● **Problem description**
Copy each of the following lines word for word.

● **Data section**
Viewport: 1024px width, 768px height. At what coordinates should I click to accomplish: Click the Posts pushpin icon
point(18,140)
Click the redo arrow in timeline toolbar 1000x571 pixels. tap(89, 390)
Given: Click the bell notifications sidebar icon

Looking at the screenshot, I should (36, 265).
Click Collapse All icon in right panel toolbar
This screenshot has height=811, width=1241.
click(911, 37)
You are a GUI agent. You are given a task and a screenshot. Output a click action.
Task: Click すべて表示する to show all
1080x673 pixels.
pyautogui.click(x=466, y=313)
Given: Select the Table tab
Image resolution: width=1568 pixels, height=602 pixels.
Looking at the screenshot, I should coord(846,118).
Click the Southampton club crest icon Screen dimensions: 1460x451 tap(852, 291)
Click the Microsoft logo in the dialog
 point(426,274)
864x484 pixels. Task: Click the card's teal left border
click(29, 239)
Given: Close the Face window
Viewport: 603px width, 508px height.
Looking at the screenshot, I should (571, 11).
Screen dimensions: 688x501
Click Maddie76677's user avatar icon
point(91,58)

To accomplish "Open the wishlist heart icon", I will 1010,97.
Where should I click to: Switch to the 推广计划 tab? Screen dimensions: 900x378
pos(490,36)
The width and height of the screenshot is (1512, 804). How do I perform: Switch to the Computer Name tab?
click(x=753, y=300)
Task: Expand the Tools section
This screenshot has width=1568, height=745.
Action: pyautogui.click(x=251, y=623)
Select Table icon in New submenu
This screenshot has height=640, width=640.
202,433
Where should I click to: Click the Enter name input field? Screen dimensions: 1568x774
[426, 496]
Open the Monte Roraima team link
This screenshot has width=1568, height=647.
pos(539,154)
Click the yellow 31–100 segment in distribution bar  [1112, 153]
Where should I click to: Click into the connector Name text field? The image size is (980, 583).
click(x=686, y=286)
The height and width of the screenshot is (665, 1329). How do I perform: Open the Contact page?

● **Response for this exercise**
Viewport: 1024px width, 768px height. At what coordinates should I click to accomplish: Click the Posts pushpin icon
point(18,140)
Click the redo arrow in timeline toolbar 1000x571 pixels. tap(89, 390)
Given: Click the bell notifications sidebar icon

Looking at the screenshot, I should (36, 265).
Click Collapse All icon in right panel toolbar
This screenshot has height=811, width=1241.
click(911, 37)
You are a GUI agent. You are given a task and a screenshot. Output a click action.
Task: Click すべて表示する to show all
1080x673 pixels.
pyautogui.click(x=466, y=313)
Given: Select the Table tab
Image resolution: width=1568 pixels, height=602 pixels.
Looking at the screenshot, I should coord(846,118).
Click the Southampton club crest icon Screen dimensions: 1460x451 tap(852, 291)
Click the Microsoft logo in the dialog
 point(426,274)
864x484 pixels. Task: Click the card's teal left border
click(29, 239)
Given: Close the Face window
Viewport: 603px width, 508px height.
Looking at the screenshot, I should (571, 11).
Screen dimensions: 688x501
Click Maddie76677's user avatar icon
point(91,58)

To accomplish "Open the wishlist heart icon", I will 1010,97.
Where should I click to: Switch to the 推广计划 tab? Screen dimensions: 900x378
pos(490,36)
The width and height of the screenshot is (1512, 804). How do I perform: Switch to the Computer Name tab?
click(x=753, y=300)
Task: Expand the Tools section
This screenshot has width=1568, height=745.
Action: pyautogui.click(x=251, y=623)
Select Table icon in New submenu
This screenshot has height=640, width=640.
202,433
Where should I click to: Click the Enter name input field? Screen dimensions: 1568x774
[426, 496]
Open the Monte Roraima team link
This screenshot has width=1568, height=647.
pos(539,154)
Click the yellow 31–100 segment in distribution bar  [1112, 153]
Where should I click to: Click into the connector Name text field? The image size is (980, 583).
click(x=686, y=286)
The height and width of the screenshot is (665, 1329). How do I perform: Open the Contact page?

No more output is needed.